## What to do
Starting at the first line, reproduce the listing below in full, exactly as given.

┌─ Source data

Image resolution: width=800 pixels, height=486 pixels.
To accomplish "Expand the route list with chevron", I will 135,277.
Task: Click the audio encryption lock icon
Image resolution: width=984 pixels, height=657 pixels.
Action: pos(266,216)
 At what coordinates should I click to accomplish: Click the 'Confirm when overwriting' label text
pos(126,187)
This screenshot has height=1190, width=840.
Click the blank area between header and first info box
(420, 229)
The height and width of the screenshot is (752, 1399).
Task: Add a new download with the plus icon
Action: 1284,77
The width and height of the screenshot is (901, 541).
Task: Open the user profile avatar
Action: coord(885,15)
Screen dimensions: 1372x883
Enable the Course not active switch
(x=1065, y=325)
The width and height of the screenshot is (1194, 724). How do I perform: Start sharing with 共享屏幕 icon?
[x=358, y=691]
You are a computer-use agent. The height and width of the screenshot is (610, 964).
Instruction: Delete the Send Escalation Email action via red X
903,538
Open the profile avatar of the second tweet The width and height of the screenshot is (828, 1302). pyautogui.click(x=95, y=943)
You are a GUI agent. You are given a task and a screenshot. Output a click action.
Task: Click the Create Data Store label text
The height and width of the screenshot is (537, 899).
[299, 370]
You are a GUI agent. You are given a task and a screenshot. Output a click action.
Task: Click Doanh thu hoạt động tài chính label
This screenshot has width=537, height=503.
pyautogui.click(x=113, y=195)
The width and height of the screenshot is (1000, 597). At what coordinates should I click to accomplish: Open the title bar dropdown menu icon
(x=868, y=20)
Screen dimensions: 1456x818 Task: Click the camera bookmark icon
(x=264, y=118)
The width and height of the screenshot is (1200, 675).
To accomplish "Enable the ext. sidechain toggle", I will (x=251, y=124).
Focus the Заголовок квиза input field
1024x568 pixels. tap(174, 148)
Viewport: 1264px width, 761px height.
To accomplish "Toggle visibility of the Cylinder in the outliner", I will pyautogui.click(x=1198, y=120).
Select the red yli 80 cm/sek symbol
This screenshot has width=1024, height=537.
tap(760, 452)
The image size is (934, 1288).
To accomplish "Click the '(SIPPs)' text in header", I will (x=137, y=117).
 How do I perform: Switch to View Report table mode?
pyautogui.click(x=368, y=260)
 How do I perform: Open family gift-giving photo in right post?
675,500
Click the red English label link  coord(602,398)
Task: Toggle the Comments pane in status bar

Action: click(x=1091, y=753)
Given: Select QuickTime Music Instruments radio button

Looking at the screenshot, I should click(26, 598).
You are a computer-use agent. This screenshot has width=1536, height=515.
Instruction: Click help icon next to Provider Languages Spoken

└─

## Response below
Image resolution: width=800 pixels, height=486 pixels.
To accomplish "Expand the route list with chevron", I will 135,277.
Task: Click the audio encryption lock icon
Image resolution: width=984 pixels, height=657 pixels.
Action: pos(266,216)
 At what coordinates should I click to accomplish: Click the 'Confirm when overwriting' label text
pos(126,187)
This screenshot has height=1190, width=840.
Click the blank area between header and first info box
(420, 229)
The height and width of the screenshot is (752, 1399).
Task: Add a new download with the plus icon
Action: 1284,77
The width and height of the screenshot is (901, 541).
Task: Open the user profile avatar
Action: coord(885,15)
Screen dimensions: 1372x883
Enable the Course not active switch
(x=1065, y=325)
The width and height of the screenshot is (1194, 724). How do I perform: Start sharing with 共享屏幕 icon?
[x=358, y=691]
You are a computer-use agent. The height and width of the screenshot is (610, 964).
Instruction: Delete the Send Escalation Email action via red X
903,538
Open the profile avatar of the second tweet The width and height of the screenshot is (828, 1302). pyautogui.click(x=95, y=943)
You are a GUI agent. You are given a task and a screenshot. Output a click action.
Task: Click the Create Data Store label text
The height and width of the screenshot is (537, 899).
[299, 370]
You are a GUI agent. You are given a task and a screenshot. Output a click action.
Task: Click Doanh thu hoạt động tài chính label
This screenshot has width=537, height=503.
pyautogui.click(x=113, y=195)
The width and height of the screenshot is (1000, 597). At what coordinates should I click to accomplish: Open the title bar dropdown menu icon
(x=868, y=20)
Screen dimensions: 1456x818 Task: Click the camera bookmark icon
(x=264, y=118)
The width and height of the screenshot is (1200, 675).
To accomplish "Enable the ext. sidechain toggle", I will (x=251, y=124).
Focus the Заголовок квиза input field
1024x568 pixels. tap(174, 148)
Viewport: 1264px width, 761px height.
To accomplish "Toggle visibility of the Cylinder in the outliner", I will pyautogui.click(x=1198, y=120).
Select the red yli 80 cm/sek symbol
This screenshot has width=1024, height=537.
tap(760, 452)
The image size is (934, 1288).
To accomplish "Click the '(SIPPs)' text in header", I will (x=137, y=117).
 How do I perform: Switch to View Report table mode?
pyautogui.click(x=368, y=260)
 How do I perform: Open family gift-giving photo in right post?
675,500
Click the red English label link  coord(602,398)
Task: Toggle the Comments pane in status bar

Action: click(x=1091, y=753)
Given: Select QuickTime Music Instruments radio button

Looking at the screenshot, I should click(26, 598).
You are a computer-use agent. This screenshot has width=1536, height=515.
Instruction: Click help icon next to Provider Languages Spoken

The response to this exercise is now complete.